The young man who dragged a Maple Ridge gas station attendant to his death six years ago will be out of prison in a month.
Darnell Darcy Pratt has been given a second chance at parole and will be released from a federal penitentiary on Nov. 3.
The last time Pratt was granted statutory release, in June 2010, he violated curfew and was back in prison within 48 hours.
A parole board decision released Thursday reveals the 22-year-old Maple Ridge man will have a difficult time staying away from a life of crime.
Pratt has been racking up institutional charges while in prison for a slew of incidents, including using drugs, drinking alcohol, verbally abusing corrections staff and assaulting another inmate.

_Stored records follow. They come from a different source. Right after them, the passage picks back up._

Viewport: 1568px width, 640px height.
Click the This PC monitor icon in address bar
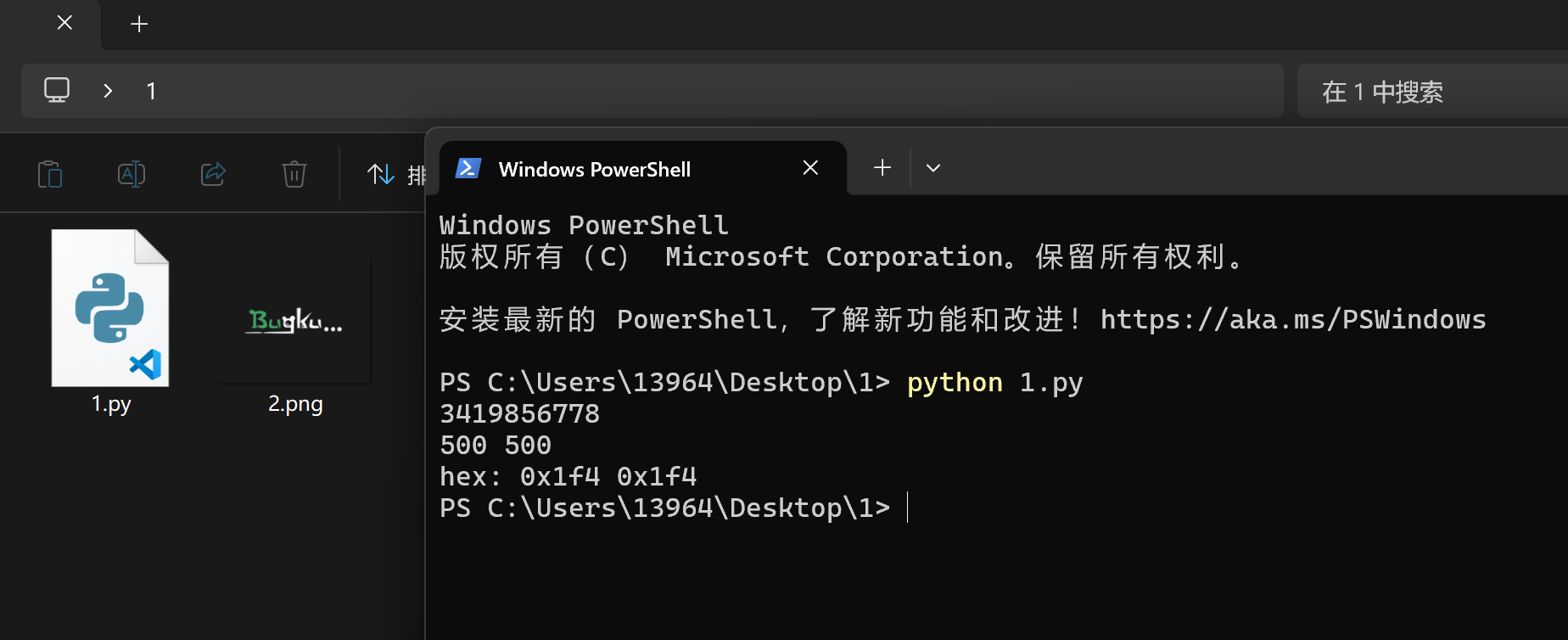(x=57, y=90)
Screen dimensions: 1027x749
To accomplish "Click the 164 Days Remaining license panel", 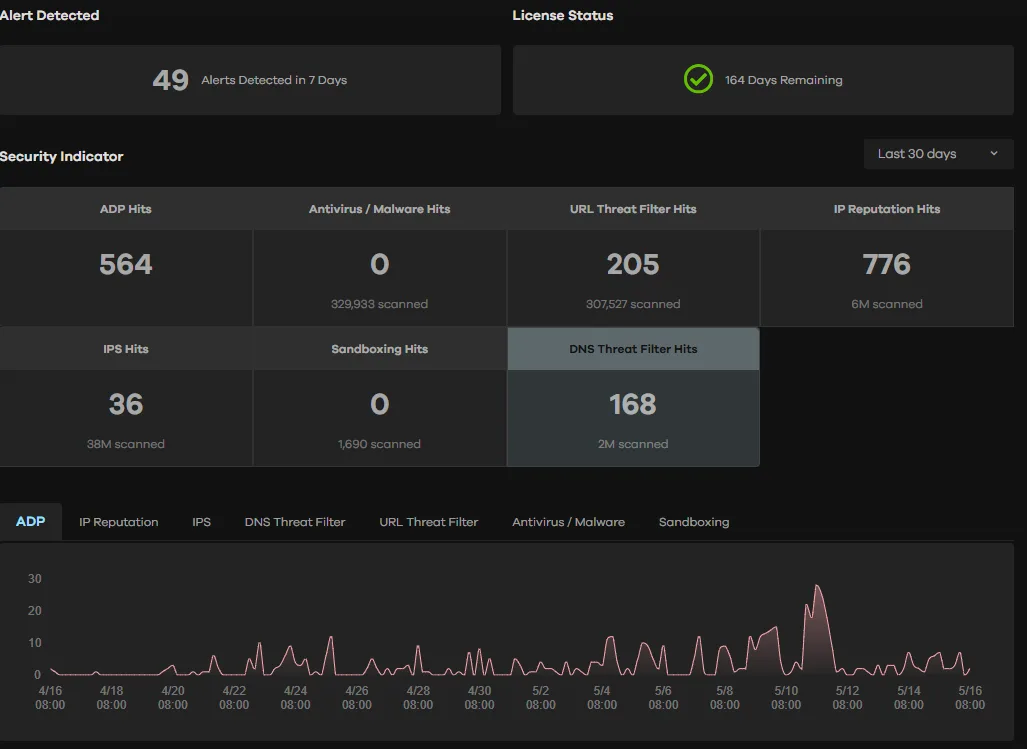I will click(x=763, y=80).
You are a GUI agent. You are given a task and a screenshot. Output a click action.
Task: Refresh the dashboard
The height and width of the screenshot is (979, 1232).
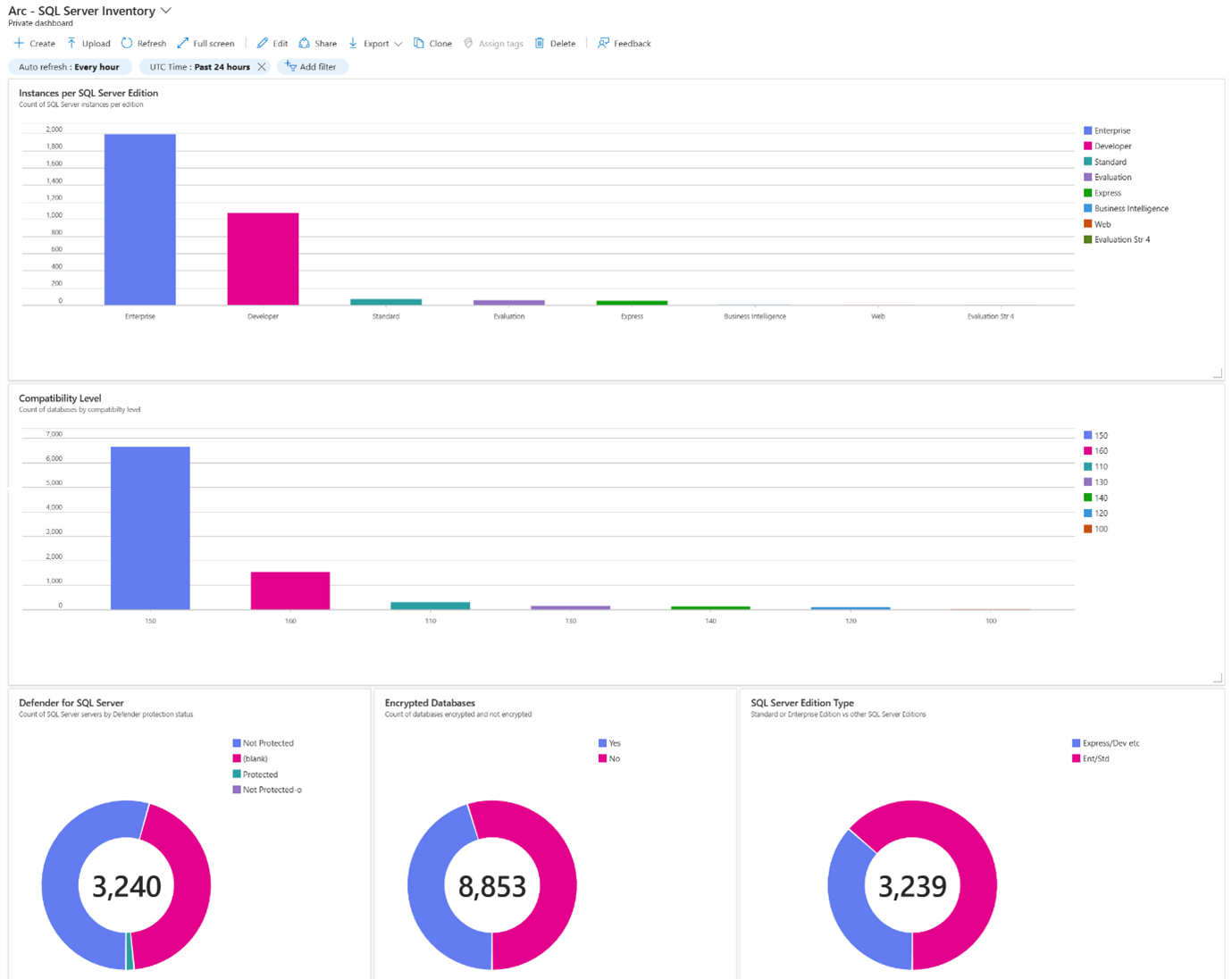pos(144,43)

“Your institutional behaviour has been very poor,” the board said in a decision that imposed several special conditions on Pratt’s upcoming statutory release.
“You have used drugs, incurred several institutional charges and are described as periodically uncooperative with your case management team.”
Pratt was first granted statutory release in June 2010 and ordered to live in a Kamloops halfway house.
He reported to the residence and met his 8 p.m. curfew, but failed to return the next day.
A Canada-wide warrant was issued for his arrest and Kamloops RCMP found Pratt 48 hours later, walking along a Kamloops street.
The parole board heard that Pratt went to a pub twice after his first release.
He was found with a powdery substance, believed to be heroin, when he was arrested.
Since his return to prison, Pratt has not participated in any correctional programs and has gotten into fights that required his transfer to a different medium security facility.
Following the transfer, the violence continued and he is currently being assessed for another move, most likely to a maximum security prison.
Pratt has been assessed as a “moderate” risk to re-offend.
He was 16 years old in March 2005, when he struck gas attendant Grant De Patie in a stolen car while fleeing an Esso station on Dewdney Trunk Road in Maple Ridge without paying for gas.
Pratt dragged the 24-year-old De patie under the car for 7.5 kilometres.
When he is released in November, Pratt will be bound by several special conditions that include having to live in a halfway house or community correctional centre, abstaining from intoxicants, not associating with criminals, and having no contact with the De Patie family.
He will also have no overnight leave privileges until he has shown stability in the community.
His sentence officially ends on July 12, 2012.